**TEXTE FOURNI**:
>>>
On notera que dans l'article trouvé en parcourant le web, un autre artiste a déjà gagné la Turquie d'Erdogan depuis quatre ans. Il s'agit du pianiste Stéphane Blet, interdit d'exercice en France depuis la parution d'un bouquin sur la franc-maçonnerie rédigé par ses soins à partir de sa propre expérience. Après Alain Soral parti en Suisse (et pas seulement pour les impôts, vous l'aurez compris), on peut s'inquiéter du nombre d'intellectuels et d'artistes qui quittent un pays qui fut autrefois celui des droits de l'homme, et qui semble aujourd'hui pris en otage par des groupes communautaires, politiques et sociétaux ayant la main-mise sur l'éducation, la justice, les médias de masse et surtout la culture.
<<<
**JEU DE DONNÉES**:
>>>
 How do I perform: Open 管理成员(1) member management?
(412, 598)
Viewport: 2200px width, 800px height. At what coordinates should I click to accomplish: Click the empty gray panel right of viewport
<<<
**CONSIGNES**:
(A) Traduisez en anglais la phrase suivante du texte fourni : « Il s'agit du pianiste Stéphane Blet, interdit d'exercice en France depuis la parution d'un bouquin sur la franc-maçonnerie rédigé par ses soins à partir de sa propre expérience. »
(B) Poursuivez le texte sur les artistes qui quittent la France, en reprenant après sa dernière phrase.

**RÉPONSES PAR CONSIGNE**:
(A) This is the pianist Stéphane Blet, barred from practicing in France since the publication of a book on Freemasonry that he wrote based on his own experience.

(B)
Outre une liberté d'expression qu'ils estiment plus large qu'en France, nos exilés vantent une qualité de vie, une atmosphère familiale dans les rues, l'absence de tensions. On ne brûle pas les bagnoles dans les quartiers populaires d'Istambul, la police est respectée, les valeurs morales mises en avant pour l'éducation des enfants. La Turquie a certainement ses problèmes (chômage, pauvreté etc.) mais l'ambiance serait malgré tout moins tendue sur de nombreux sujets. Stéphane Blet met aussi en avant la créativité artistique, le croisement des cultures, la plus diversité du monde culturel à l'opposé du système français où quelques uns tiennent l'essentiel. Sans doute exagère-t-il, mais il y a une incontestable part de vérité dans son point de vue.
Il suffit d'observer le conformisme de la scène culturelle française. L'absence des nouveaux Coluche, Desproges voire même Guy Bedos. Il n'y a plus d'artistes satiriques, et ceux qui se disent politisés prennent garde à suivre la direction du vent médiatique afin d'éviter poursuites pénales, harcèlement et exclusion médiatique. D'ailleurs, la réouverture des cinémas et les programmations sont édifiantes : que des fims franchouillards sans intérêts, subventionnés par le CNC, réalisés par des gens qui n'ont rien à dire à part déballer leurs états d'âmes.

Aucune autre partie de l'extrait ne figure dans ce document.